Superkonduktor
pertama kali ditemukan oleh fisikawan Belanda Heike Kamerlingh Onnes yang
mendinginkan merkuri hingga 4 K. Pada temperatur tersebut, merkuri sama sekali
mengantarkan arus tanpa ada hambatan. Logam lain dan campurannya kemudian
diketahui dapat bersifat superkonduktif pada suhu dibawah 23 K. Penemuan
superkonduktor mempengaruhi perkembangan teknologi seperti Magnetic Resonance Imaging (MRI), akselerator partikel dan sensor
geologi.
Beberapa
abad setelah penemuan Onnes, yaitu sekitar tahun 1980, K. Alexander Muller dan
J. Georg Bednorz dari Lab IBM menemukan substansi keramik oksida lanthanum
barium tembaga yang dapat bersifat superkonduktif pada suhu 35 K. Penemuan yang
lebih dramatis lagi terjadi pada awal tahun 1987 dimana Maw-Kuen Wu dan Paul
C.W Chu berhasil mendemonstrasikan superkonduktifitas pada suhu 93 K pada
oksida yttrium barium tembaga (yttrium
barium copper oxide-YBCO).

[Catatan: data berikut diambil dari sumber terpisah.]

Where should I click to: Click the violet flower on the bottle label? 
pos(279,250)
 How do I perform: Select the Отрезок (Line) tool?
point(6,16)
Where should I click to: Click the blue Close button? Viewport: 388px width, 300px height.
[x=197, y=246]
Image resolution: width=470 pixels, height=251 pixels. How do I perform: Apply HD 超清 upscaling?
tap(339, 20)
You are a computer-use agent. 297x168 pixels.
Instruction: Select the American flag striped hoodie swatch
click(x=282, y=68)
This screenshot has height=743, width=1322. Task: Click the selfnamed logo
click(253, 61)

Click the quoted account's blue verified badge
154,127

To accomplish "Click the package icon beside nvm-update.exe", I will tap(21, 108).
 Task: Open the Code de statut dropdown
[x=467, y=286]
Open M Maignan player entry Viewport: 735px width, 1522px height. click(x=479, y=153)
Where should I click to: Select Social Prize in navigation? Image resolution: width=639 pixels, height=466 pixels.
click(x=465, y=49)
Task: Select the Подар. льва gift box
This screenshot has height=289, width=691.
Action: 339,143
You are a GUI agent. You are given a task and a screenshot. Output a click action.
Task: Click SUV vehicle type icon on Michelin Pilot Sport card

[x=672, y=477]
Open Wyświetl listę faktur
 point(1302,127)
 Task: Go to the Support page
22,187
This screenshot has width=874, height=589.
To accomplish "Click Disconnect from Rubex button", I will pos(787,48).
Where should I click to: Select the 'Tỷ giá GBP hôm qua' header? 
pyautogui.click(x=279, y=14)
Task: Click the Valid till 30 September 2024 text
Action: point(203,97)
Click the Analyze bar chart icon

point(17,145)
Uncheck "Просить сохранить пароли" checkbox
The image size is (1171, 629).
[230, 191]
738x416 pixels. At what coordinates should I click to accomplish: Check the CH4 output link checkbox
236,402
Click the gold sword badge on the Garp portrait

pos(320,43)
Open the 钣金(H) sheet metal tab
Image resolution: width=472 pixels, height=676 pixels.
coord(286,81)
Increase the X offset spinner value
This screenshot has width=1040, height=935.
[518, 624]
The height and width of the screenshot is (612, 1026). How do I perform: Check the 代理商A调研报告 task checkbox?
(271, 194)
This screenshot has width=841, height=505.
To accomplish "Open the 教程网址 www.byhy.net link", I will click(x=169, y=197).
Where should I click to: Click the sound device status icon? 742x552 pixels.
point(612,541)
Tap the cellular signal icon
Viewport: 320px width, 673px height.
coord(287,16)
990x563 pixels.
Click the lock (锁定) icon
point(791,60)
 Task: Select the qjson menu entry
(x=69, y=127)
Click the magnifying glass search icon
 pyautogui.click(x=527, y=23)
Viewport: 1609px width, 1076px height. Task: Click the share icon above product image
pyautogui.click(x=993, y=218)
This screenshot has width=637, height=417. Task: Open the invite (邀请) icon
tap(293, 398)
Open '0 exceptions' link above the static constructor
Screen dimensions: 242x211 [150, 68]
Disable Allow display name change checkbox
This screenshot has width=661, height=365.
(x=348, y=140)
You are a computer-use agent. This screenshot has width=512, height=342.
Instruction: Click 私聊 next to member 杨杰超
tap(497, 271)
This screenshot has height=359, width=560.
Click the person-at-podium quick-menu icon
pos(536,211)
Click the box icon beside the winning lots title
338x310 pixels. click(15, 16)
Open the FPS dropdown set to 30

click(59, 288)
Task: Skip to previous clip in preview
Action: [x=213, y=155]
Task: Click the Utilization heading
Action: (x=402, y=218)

Pada suhu tersebut, YBCO bersifat superkonduktif
ketika dicelupkan ke nitrogen cair yang lebih murah daripada helium cair.
Penemuan tersebut memicu penemuan oksida tembaga lain sebagai superkonduktor dengan
suhu kritis yang semakin meningkat. Superkonduktor secara eksperimental sudah
jauh meninggalkan superkonduktor secara teori.
Bagan 1 Jalan
Konduksi Elektron Pada YBCO. Jalan ini seperti jalan bebas hambatan.
Tantangan yang harus
dihadapi
Meskipun
penemuan superkonduktor semakin menjanjikan masa depan yang lebih baik, tetapi
pada kenyataannya eksperimen tidak semudah yang dibayangkan. Para ilmuwan
menghadapi berbagai masalah terkait pencarian material superkonduktor bersuhu
tinggi dan relatif stabil terhadapa perubahan lingkungan. Beberapa masalah tersebut
misalnya :
1. Kemampuan
konduksi oksida tembaga terbatas
Keterbatasan
ini terjadi akibat tidak sempurnanya lapisan pembentuk oksida tersebut. Lapisan
oksida cenderung saling tumpang tindih sehingga elektron semakin berpotensi
menumbuk lapisan tumpang tindih tersebut. Akibatnya, elektron bergerak lebih
lambat dan panas akan terjadi.
2. Pengaruh
medan magnet
Medan
magnet selanjutnya juga diketahui memberi pengaruh besar pada sifat
superkonduktor. Medan magnet ternyata dapat memberikan penetrasi secara signifikan
pada lapisan tumpang tindih sehingga memperburuk aliran arus. Fakta lain juga
menunjukkan bahwa lapisan material yang sempurna sekalipun (tidak ada tumpang
tindih lapisan) dapat mengalami penetrasi oleh medan magnet yang sangat besar.
Untuk
mengatasi masalah di atas, ilmuwan menemukan salah satu jalan keluar yaitu
meletakkan lapisan mikro tipis pada material dengan susunan yang sangat rapi bersama
substansi tertentu. Lapisan mikro tipis tersebut sangat baik meluruskan susunan
lapisan yang selama ini kurang memuaskan. Kelemahan dari lapisan tipis ini
adalah kemampuan mengantar arus sangat kecil. Meskipun demikian, teknik lapisan
tipis sudah mulai diproduksi untuk tujuan komersil, militer, dan penelitian.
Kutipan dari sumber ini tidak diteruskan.